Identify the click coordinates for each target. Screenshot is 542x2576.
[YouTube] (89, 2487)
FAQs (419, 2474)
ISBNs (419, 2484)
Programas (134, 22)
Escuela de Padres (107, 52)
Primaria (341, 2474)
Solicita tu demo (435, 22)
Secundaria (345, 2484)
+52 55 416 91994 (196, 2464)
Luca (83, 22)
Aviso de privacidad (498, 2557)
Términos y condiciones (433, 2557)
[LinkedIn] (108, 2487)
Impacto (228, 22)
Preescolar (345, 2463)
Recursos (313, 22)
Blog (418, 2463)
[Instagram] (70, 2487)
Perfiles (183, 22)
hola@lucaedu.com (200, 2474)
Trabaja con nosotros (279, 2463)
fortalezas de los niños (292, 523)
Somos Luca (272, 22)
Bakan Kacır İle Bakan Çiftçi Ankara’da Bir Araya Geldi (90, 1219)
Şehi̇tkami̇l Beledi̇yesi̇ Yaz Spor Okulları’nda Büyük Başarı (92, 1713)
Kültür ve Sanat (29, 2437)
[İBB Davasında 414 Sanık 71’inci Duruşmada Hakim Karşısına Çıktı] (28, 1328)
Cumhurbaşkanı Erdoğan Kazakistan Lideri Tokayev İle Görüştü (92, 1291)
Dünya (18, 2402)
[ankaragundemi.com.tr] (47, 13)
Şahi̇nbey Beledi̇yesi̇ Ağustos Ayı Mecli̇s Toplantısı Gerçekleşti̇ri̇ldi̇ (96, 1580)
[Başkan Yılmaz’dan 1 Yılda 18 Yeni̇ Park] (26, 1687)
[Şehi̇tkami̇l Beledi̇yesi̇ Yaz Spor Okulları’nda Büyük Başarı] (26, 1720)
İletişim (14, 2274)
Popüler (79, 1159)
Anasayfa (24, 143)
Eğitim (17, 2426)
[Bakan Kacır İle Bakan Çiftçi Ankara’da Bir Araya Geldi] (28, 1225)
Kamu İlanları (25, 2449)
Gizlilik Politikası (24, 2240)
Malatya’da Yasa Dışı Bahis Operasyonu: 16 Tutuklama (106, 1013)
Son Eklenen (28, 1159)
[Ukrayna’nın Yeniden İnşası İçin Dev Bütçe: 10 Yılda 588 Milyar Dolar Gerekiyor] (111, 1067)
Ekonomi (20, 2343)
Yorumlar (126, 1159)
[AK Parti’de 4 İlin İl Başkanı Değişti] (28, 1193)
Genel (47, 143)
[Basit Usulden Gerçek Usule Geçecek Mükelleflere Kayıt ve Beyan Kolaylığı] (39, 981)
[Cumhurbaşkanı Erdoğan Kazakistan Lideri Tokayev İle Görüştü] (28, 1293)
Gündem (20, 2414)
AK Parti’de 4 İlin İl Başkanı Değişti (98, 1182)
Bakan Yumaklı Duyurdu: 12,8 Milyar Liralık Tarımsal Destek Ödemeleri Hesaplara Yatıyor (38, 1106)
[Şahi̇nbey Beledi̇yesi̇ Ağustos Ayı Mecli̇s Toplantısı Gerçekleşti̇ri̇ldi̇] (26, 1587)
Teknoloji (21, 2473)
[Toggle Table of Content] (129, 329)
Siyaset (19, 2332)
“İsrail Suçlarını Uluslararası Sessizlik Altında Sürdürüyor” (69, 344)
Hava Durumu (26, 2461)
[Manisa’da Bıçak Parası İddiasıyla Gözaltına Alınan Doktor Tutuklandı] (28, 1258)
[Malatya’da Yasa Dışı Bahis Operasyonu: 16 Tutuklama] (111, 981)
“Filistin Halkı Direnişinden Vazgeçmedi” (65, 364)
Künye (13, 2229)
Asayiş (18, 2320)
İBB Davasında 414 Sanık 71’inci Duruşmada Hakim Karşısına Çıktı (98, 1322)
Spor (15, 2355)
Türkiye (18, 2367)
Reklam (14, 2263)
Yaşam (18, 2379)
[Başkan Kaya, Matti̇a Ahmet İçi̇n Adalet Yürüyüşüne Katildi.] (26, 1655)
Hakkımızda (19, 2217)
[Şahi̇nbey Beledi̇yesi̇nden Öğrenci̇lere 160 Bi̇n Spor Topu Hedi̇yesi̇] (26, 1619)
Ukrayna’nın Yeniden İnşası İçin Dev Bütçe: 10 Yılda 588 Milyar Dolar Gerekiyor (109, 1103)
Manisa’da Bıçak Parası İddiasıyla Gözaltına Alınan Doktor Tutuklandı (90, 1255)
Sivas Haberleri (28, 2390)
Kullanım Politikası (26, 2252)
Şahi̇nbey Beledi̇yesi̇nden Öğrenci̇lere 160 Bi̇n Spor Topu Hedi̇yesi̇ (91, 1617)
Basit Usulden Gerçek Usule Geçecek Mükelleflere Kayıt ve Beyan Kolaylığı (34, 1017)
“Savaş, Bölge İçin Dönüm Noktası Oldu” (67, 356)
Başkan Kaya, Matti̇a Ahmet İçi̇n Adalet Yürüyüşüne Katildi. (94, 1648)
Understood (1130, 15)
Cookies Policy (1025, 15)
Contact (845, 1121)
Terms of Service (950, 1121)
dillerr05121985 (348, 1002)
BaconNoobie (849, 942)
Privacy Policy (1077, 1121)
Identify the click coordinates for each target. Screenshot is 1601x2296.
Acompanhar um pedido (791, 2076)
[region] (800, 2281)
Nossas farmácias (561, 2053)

****

Exercise directions
Retype only this portion of the data above: the line containing "[Şahi̇nbey Beledi̇yesi̇ Ağustos", the line containing "Hava Durumu (26, 2461)", and all lines between them, exactly.

Solution for this problem
[Şahi̇nbey Beledi̇yesi̇ Ağustos Ayı Mecli̇s Toplantısı Gerçekleşti̇ri̇ldi̇] (26, 1587)
Teknoloji (21, 2473)
[Toggle Table of Content] (129, 329)
Siyaset (19, 2332)
“İsrail Suçlarını Uluslararası Sessizlik Altında Sürdürüyor” (69, 344)
Hava Durumu (26, 2461)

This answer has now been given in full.